• [PROVIDED PASSAGE]
[start]

Trellis provisioning ansible server yml fails when root login not permitted

Hi all,

I’m trying to provision a staging server with root login not permitted and it keeps failing. I have provisioned the server previously with root and it was fine, but I want to do without root for security purposes.

Initially it was failing because the sudo password for admin_user was incorrect, but that’s because I was trying to use ansible vault encryption (that’s another issue i’ll have to look into later) but without the encryption the admin_user is successful.

However, it is now failing here:

TASK [users : Add web user sudoers items for services] ************************* Incorrect sudo password fatal: [188.166.171.125]: FAILED! => {"failed": true}

I don’t understand why this is failing. I thought it was only deploy.yml which used the web_user.

I also find that, now it has failed at this stage, if I try and provision again, it now fails because the admin_user sudo password is now incorrect. It’s like ansible has changed the password during the last attempted provisioning.

Is it worth going to all this trouble, or should I just allow root login as i’m very much leaning towards that resolution at the moment.

Thanks

1 Like

If you changed the sudoer password hash in group_vars/<environment>/vault.yml, then what you’ve said sounds right, because the task right before the failed task is the Setup users task, which would be the one to update the sudoer password hash on the server. I’ll explain.

With root login disabled, you would have had to pass the admin_user sudoer password to the ansible-playbook command using the option --ask-become-pass. You probably passed in the old sudoer password, which would still have been in effect on the server and would have worked for all tasks up till the point the password hash was changed in the Setup users task. Then the next task would fail because Ansible was still trying to use the sudoer password passed to --ask-become-pass, which was suddenly out-of-date.

My guess is that the playbook will run completely and successfully if you run it again, but this time pass in the new sudoer password with --ask-become-pass.


Changing the sudoer password hash is appropriate given that you were enabling vault and wanted the newly encrypted vault.yml file to have a new hash that wasn’t in plain text in your git history.

However, changing an existing password for a sudoer while connecting as that same sudoer does present the complication you experienced here. It’s not a scenario I’ve considered before. I suppose a person who wants to change the sudoer password after root login is disabled has four options after changing the sudoer password hash in group_vars/<environment>/vault.yml.

[end]

• [DATASET CONTENT]
[start]

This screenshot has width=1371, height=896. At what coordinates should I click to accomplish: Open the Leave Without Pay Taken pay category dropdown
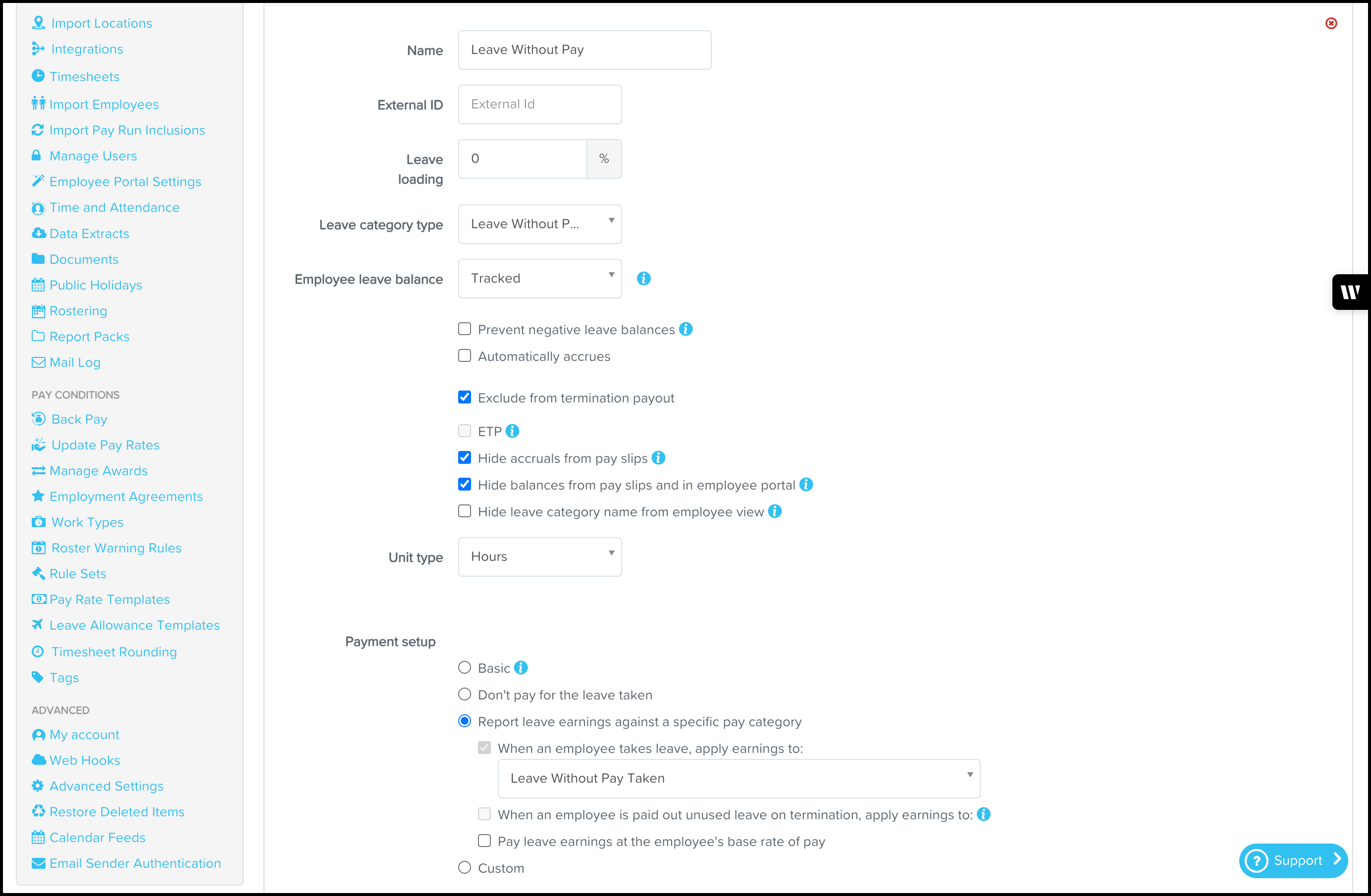(738, 779)
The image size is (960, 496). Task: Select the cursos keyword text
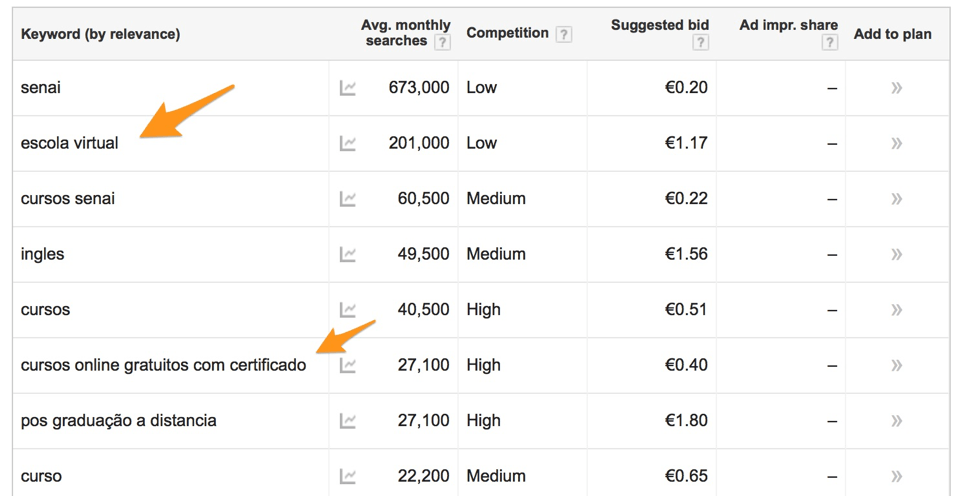[x=45, y=310]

[end]

• [GOAL] List every user account that the Trellis provisioning thread above refers to by name.

• [SOLUTION FOR THIS TASK] root, admin_user, web_user